* [TASK ITEM] Go through the data below. Pull out every line that has the word "output".

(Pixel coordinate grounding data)
_____
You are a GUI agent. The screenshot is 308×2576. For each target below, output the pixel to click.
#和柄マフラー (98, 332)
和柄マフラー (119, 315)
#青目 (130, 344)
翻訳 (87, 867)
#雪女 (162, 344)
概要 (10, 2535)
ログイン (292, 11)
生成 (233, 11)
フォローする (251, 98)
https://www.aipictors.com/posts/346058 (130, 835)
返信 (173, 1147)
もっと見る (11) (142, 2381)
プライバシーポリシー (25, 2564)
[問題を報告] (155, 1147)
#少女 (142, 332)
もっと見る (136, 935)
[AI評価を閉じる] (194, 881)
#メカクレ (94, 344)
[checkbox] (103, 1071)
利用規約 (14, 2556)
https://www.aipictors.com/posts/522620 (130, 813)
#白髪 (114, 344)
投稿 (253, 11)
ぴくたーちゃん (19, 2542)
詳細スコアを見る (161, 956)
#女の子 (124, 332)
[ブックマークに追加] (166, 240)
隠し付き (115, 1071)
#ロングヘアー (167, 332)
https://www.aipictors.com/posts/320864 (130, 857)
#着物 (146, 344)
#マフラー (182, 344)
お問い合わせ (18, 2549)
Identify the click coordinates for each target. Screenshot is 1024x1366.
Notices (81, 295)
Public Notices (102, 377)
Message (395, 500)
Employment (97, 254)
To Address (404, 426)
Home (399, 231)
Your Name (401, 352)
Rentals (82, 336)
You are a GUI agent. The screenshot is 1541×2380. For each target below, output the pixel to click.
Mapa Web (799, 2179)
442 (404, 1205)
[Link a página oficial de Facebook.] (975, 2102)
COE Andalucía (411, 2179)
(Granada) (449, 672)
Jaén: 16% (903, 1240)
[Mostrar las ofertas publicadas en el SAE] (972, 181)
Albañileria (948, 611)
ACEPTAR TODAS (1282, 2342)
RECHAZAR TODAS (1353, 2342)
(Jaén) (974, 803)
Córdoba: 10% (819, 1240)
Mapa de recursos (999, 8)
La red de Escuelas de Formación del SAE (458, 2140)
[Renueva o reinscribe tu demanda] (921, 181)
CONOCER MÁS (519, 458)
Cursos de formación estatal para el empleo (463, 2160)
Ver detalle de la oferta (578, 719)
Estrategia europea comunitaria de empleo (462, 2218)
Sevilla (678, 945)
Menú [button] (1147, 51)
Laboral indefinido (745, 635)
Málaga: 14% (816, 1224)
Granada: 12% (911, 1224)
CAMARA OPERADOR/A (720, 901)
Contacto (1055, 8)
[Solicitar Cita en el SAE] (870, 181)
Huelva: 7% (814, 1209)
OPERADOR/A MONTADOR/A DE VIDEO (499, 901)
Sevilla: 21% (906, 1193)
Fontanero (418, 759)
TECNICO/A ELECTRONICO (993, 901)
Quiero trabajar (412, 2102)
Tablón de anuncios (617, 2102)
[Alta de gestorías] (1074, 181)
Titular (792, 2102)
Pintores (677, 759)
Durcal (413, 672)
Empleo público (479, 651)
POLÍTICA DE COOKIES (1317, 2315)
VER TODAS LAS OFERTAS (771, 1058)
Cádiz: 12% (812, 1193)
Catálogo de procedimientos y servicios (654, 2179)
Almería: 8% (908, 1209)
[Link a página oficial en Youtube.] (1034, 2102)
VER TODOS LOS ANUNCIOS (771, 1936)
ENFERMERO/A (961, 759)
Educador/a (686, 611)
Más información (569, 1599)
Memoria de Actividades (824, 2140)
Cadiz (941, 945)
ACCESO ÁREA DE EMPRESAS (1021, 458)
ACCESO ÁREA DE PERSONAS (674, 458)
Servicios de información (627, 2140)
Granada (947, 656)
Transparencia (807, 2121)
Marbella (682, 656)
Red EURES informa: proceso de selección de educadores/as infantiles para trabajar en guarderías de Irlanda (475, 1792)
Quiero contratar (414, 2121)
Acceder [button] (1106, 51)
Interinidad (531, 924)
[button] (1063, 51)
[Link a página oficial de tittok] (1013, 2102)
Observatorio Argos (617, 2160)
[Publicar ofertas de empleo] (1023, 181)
_____
* [EXERCISE ANSWER]
You are a GUI agent. The screenshot is 308×2576. For each target below, output the pixel to click.
You are a GUI agent. The screenshot is 1541×2380. For each target below, output the pixel to click.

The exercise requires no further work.